Pedal On The Floor Rally Speeds Retail Gasoline Price Gains

By Brian L. Milne

If history remains a trusted guide, we should expect another eight weeks of increases in retail gasoline prices before the advance stalls at which point we might have reached the annual high for 2013.

That might be difficult to imagine, especially when we consider the U.S. retail gasoline price average just shot up more than 5% during the week-ended Feb. 4, with the 18.1-cents increase pushing the Energy Information Administration’s national average to a better than three-month high at $3.538 gallon.

In 2012, EIA’s U.S. average for regular grade gasoline sold at retail outlets jumped 45.9-cents or 13.2% from early February to early April when it set the 2012 high at $3.941 gallon. If we mirror that move this year, the average would be knocking at $4 gallon on April Fool’s Day at $3.997 gallon, averaging a weekly gain at 5.7 cents.

Directionally, we are in the seasonal uptrend for gasoline prices amid refinery maintenance programs that reduce the amount of crude oil converted into gasoline as well as ratcheting down Reid vapor pressure ratings for gasoline, which refer to emissions released into the atmosphere. Environmental regulations require RVP levels to become more stringent, a lower RVP, when the weather warms, with several wholesale markets at the early stages in making these adjustments. Reducing RVPs adds to the cost in manufacturing gasoline.

There are, of course, the various uncertainties that can drive wholesale gasoline costs in either direction. How the market reacts to the Port Reading refinery closure by Hess Corp. at month’s end is one of those uncertainties. Despite the New Jersey refinery’s small 70,000 bpd size, its location in the New York Harbor could prompt a meaningful market response to the upside in futures trading, even if only short term, as the market adjusts to the roughly 50,000 bpd of lost gasoline supply.

Longer-term, the Port Reading refinery would have little effect. Yet, the refinery’s location in the NYH where the New York Mercantile Exchange’s gasoline futures contract—the Reformulated Blendstock for Oxygenate Blending contract or RBOB, takes delivery gives it more importance.

In 2012, about a third of the gasoline supplied in the NYH market is produced from refineries within the region, with another third of the supply sourced from imports. Ethanol accounted for 10% of the supply, while the majority of the remaining balance is supplied from outside the region, mostly the Gulf Coast, which is piped in. There is limited space on the Colonial Pipeline, the main conduit in shipping gasoline to the region from the Gulf Coast, and limited Jones Act ships to hike waterborne shipments from other U.S. refineries. Imports to the region are seen making up for the shortfall caused by the Port Reading closure.

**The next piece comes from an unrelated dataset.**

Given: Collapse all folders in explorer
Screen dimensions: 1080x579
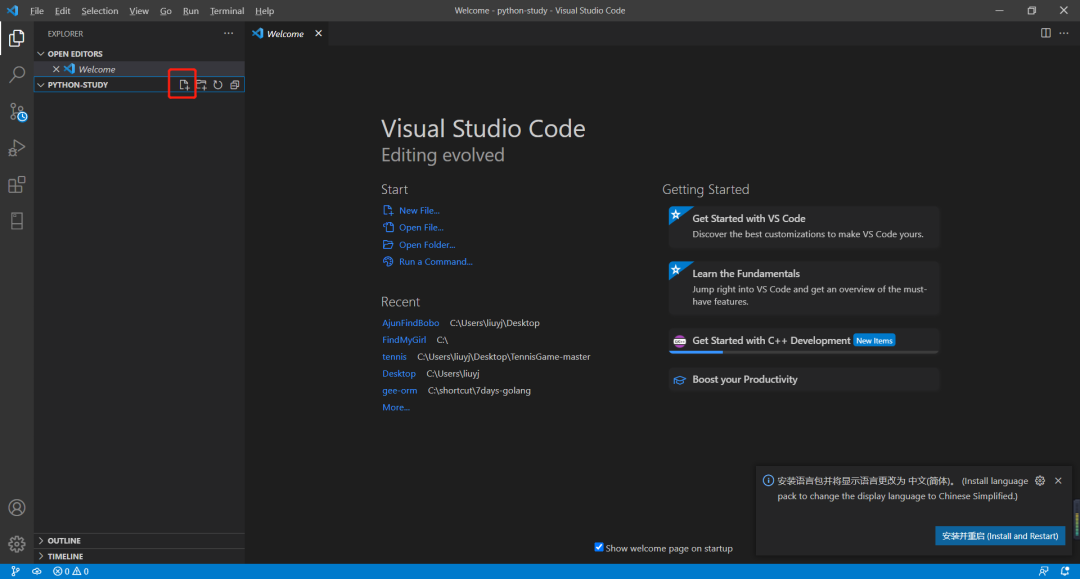Looking at the screenshot, I should pyautogui.click(x=235, y=85).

There’s a great deal of speculation that gasoline prices would continue higher from here following an 11.3% jump in the number of net-long NYMEX RBOB futures contracts are held by noncommercial participants through Feb. 5, which reached the third highest all-time net-long position held by the speculator class. Open interest is at a 10-month high, highlighting the market’s focus on gasoline. It also signals that, at least in the short term, we will see gasoline prices move higher.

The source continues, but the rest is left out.